# Provided passage
*** Begin section ***

To assess use of an 18 g arthroscope for diagnostic stifle joint examination in the standing horse.

Study Design

Phase 1 used cadaver limbs and simultaneous ultrasonographic assessment. Phase 2 used 6 normal horses where stifles were assessed in both a standing and flexed position. Phase 3 used horses with suspected stifle injury or disease.

Animals

Normal horses (n = 6) to assess ability to perform diagnostic procedure (phase 2) and 3 clinical cases (phase 3).

Methods

Five cadaver limbs were used in phase 1 to assess all stifle joints. Phase 2 used standing sedated and locally anesthetized horses. Routine arthroscopic approaches were used in both weight bearing and flexed nonweight bearing positions. In both phase 1 and 2 simultaneous ultrasonographic and arthroscopic examinations were used to confirm extent of diagnostic examination. The methods developed in phase 2 were used to examine the stifle in 3 horses with suspected stifle disease.

*** End section ***

Answer these from the summary of the stifle arthroscopy study:
(a) What size of arthroscope was assessed?
(b) How many clinical cases were included in phase 3?
(c) How many cadaver limbs were used in phase 1?

# Source data

*** Begin section ***

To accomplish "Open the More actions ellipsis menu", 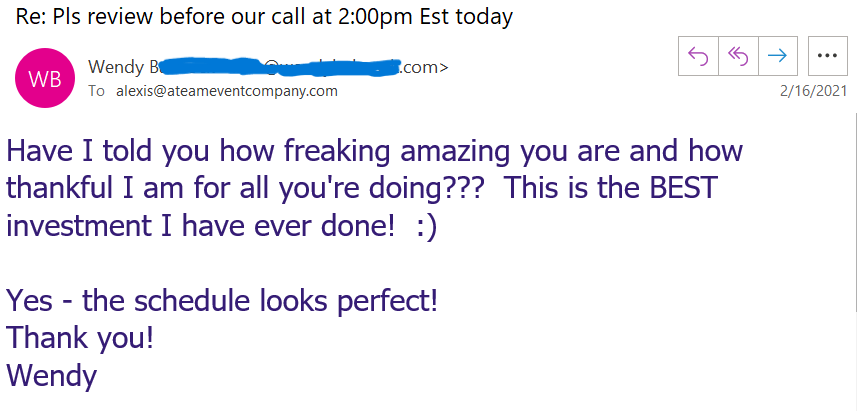I will pos(827,56).
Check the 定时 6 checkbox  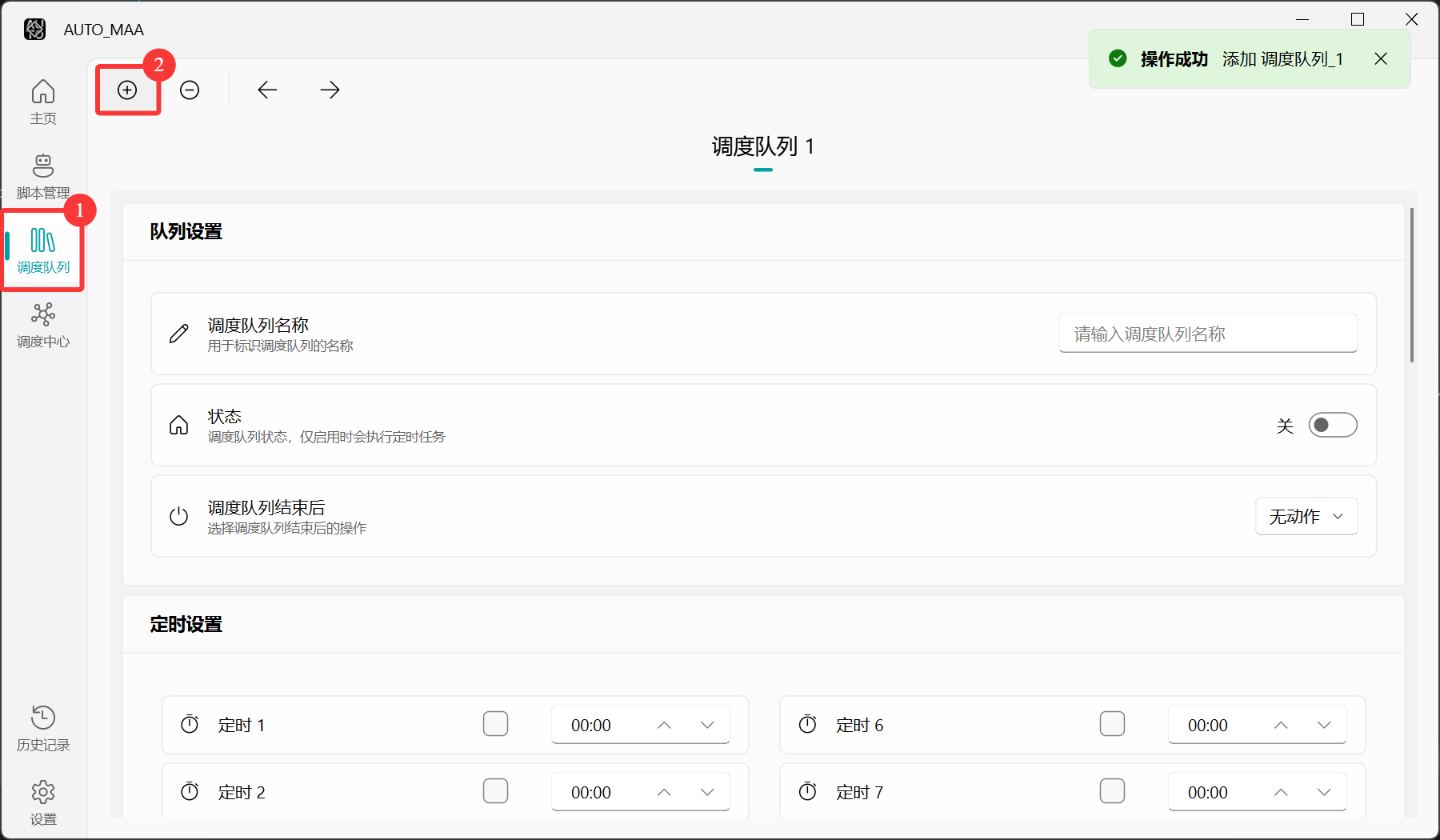pyautogui.click(x=1112, y=724)
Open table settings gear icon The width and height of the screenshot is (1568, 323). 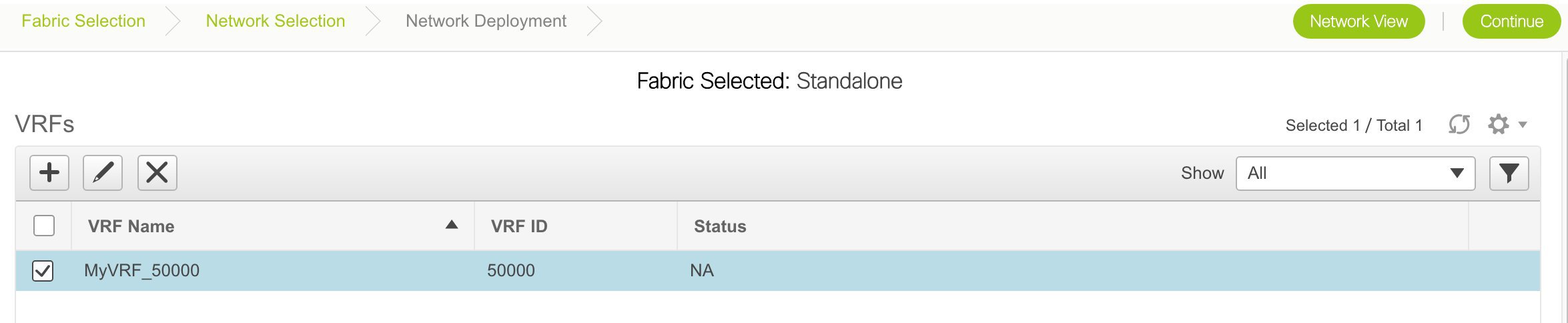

*** End section ***

# Worked solution
(a) An 18 g arthroscope.
(b) Three clinical cases.
(c) Five cadaver limbs.